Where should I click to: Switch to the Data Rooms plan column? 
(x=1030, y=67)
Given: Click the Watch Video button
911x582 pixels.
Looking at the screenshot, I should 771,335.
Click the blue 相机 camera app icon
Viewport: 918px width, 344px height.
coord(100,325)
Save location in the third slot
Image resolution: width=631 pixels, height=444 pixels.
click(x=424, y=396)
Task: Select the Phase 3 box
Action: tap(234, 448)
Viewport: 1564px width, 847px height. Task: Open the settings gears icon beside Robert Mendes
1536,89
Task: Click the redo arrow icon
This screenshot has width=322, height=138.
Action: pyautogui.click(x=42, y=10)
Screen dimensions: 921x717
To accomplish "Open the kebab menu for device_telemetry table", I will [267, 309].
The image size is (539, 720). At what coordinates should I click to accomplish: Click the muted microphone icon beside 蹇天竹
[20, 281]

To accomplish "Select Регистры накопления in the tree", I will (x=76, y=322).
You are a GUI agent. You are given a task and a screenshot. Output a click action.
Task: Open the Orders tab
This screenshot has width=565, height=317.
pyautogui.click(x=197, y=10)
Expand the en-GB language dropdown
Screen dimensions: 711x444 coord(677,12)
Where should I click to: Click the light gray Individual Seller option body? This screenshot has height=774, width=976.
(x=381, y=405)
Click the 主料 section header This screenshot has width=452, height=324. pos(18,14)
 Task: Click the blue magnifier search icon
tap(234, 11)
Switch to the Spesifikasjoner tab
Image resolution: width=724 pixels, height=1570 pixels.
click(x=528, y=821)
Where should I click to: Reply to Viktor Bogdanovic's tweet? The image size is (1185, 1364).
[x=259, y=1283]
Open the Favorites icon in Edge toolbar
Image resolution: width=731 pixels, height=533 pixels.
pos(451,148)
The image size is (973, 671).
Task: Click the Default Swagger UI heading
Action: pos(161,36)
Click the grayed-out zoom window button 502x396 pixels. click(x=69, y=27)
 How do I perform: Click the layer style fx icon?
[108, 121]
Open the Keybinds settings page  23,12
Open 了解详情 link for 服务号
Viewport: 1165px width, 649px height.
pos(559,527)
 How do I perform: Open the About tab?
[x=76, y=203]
◆ ◆ ◆ ◆ ◆ ◆ ◆
What you should do - A word-for-word copy of the material above is required.

Answer section -
Where should I click to: Switch to the Data Rooms plan column? 
(x=1030, y=67)
Given: Click the Watch Video button
911x582 pixels.
Looking at the screenshot, I should 771,335.
Click the blue 相机 camera app icon
Viewport: 918px width, 344px height.
coord(100,325)
Save location in the third slot
Image resolution: width=631 pixels, height=444 pixels.
click(x=424, y=396)
Task: Select the Phase 3 box
Action: tap(234, 448)
Viewport: 1564px width, 847px height. Task: Open the settings gears icon beside Robert Mendes
1536,89
Task: Click the redo arrow icon
This screenshot has width=322, height=138.
Action: pyautogui.click(x=42, y=10)
Screen dimensions: 921x717
To accomplish "Open the kebab menu for device_telemetry table", I will [267, 309].
The image size is (539, 720). At what coordinates should I click to accomplish: Click the muted microphone icon beside 蹇天竹
[20, 281]

To accomplish "Select Регистры накопления in the tree", I will (x=76, y=322).
You are a GUI agent. You are given a task and a screenshot. Output a click action.
Task: Open the Orders tab
This screenshot has width=565, height=317.
pyautogui.click(x=197, y=10)
Expand the en-GB language dropdown
Screen dimensions: 711x444 coord(677,12)
Where should I click to: Click the light gray Individual Seller option body? This screenshot has height=774, width=976.
(x=381, y=405)
Click the 主料 section header This screenshot has width=452, height=324. pos(18,14)
 Task: Click the blue magnifier search icon
tap(234, 11)
Switch to the Spesifikasjoner tab
Image resolution: width=724 pixels, height=1570 pixels.
click(x=528, y=821)
Where should I click to: Reply to Viktor Bogdanovic's tweet? The image size is (1185, 1364).
[x=259, y=1283]
Open the Favorites icon in Edge toolbar
Image resolution: width=731 pixels, height=533 pixels.
pos(451,148)
The image size is (973, 671).
Task: Click the Default Swagger UI heading
Action: pos(161,36)
Click the grayed-out zoom window button 502x396 pixels. click(x=69, y=27)
 How do I perform: Click the layer style fx icon?
[108, 121]
Open the Keybinds settings page  23,12
Open 了解详情 link for 服务号
Viewport: 1165px width, 649px height.
pos(559,527)
 How do I perform: Open the About tab?
[x=76, y=203]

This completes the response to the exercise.